● **EXTRACTED INFORMATION**:
___

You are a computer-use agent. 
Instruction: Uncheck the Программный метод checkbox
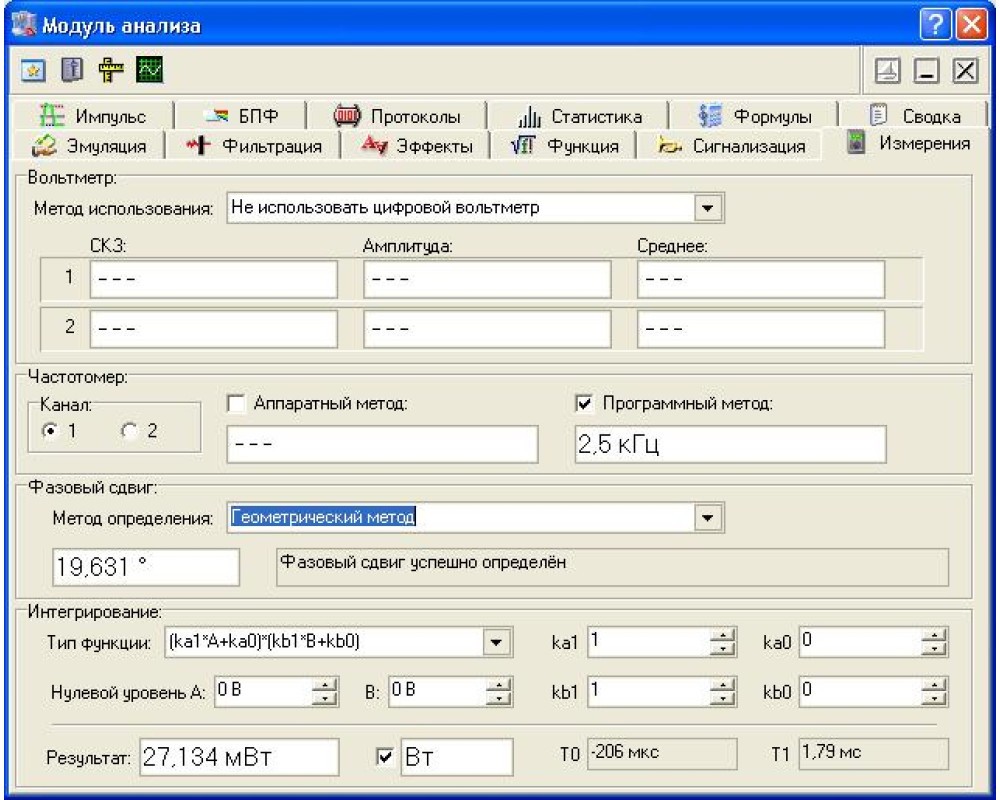click(585, 403)
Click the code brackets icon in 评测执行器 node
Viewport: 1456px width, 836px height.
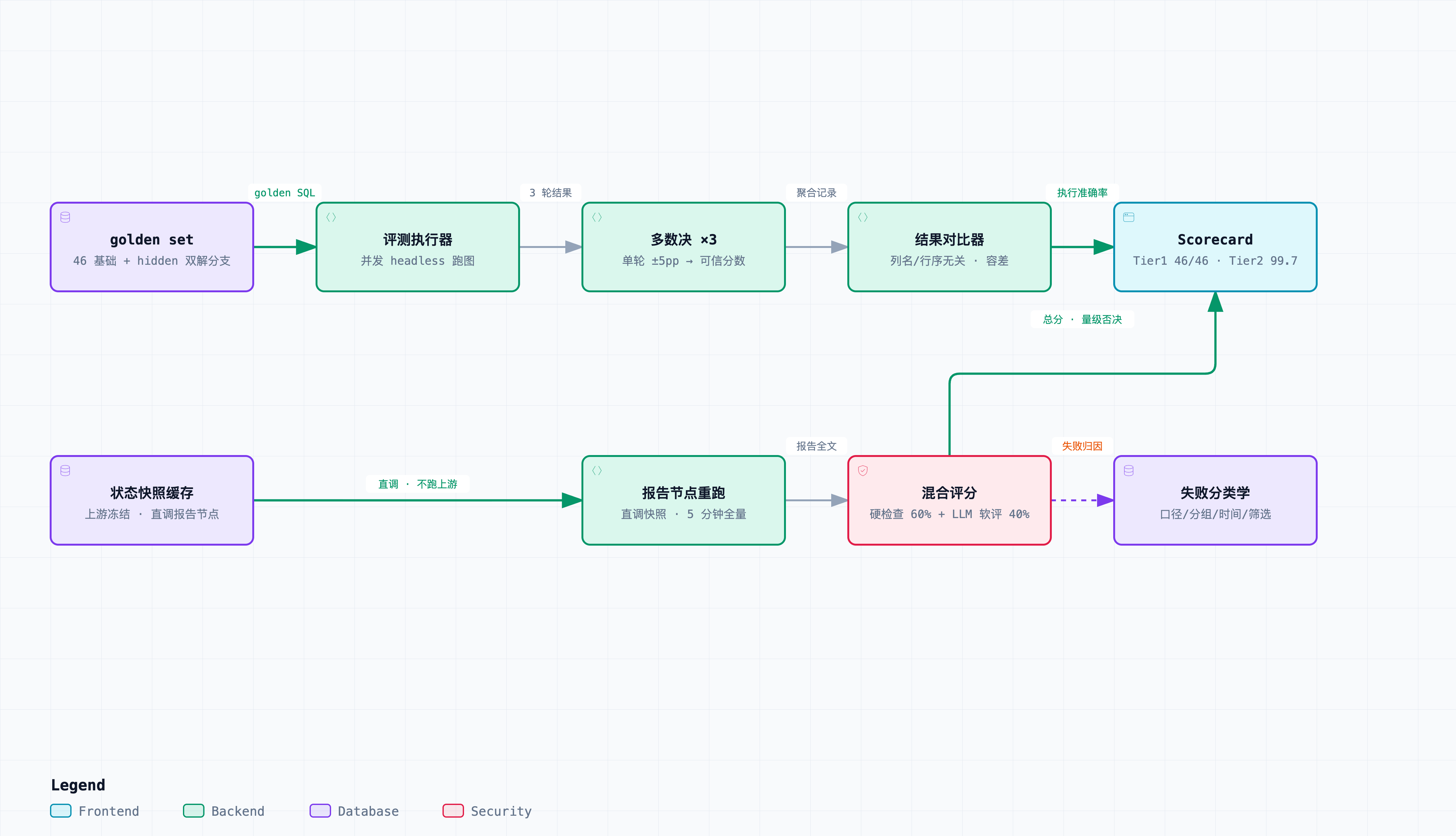click(x=331, y=218)
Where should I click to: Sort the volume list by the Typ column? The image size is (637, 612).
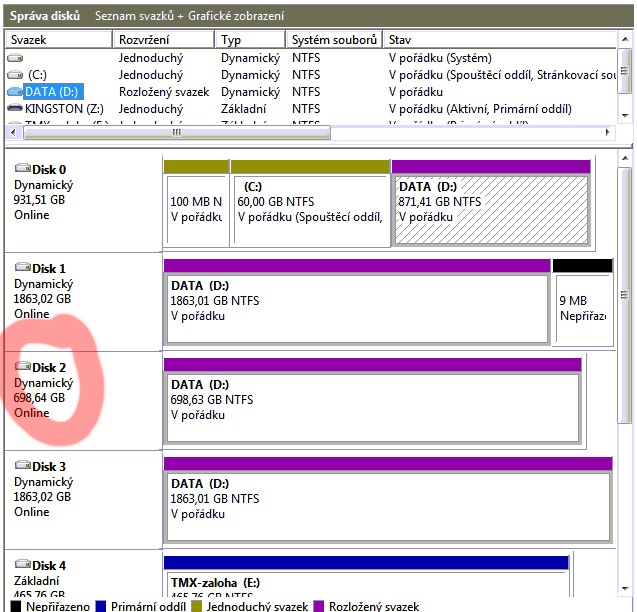coord(250,39)
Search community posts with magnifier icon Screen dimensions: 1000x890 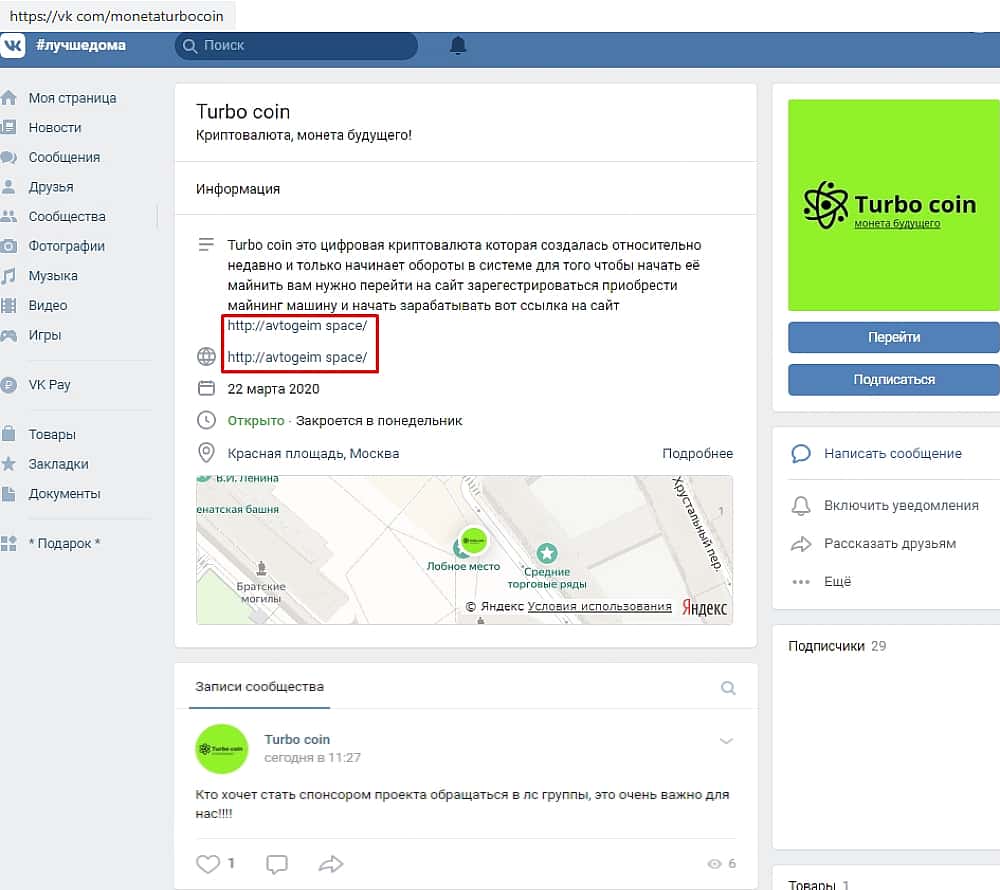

___

● **ASSIGNED TASK**: Verbatim output of the entries is required, with each image left out.

● **ANSWER SPACE**:
You are a computer-use agent. 
Instruction: Uncheck the Программный метод checkbox
click(585, 403)
Click the code brackets icon in 评测执行器 node
Viewport: 1456px width, 836px height.
click(x=331, y=218)
Where should I click to: Sort the volume list by the Typ column? The image size is (637, 612).
coord(250,39)
Search community posts with magnifier icon Screen dimensions: 1000x890 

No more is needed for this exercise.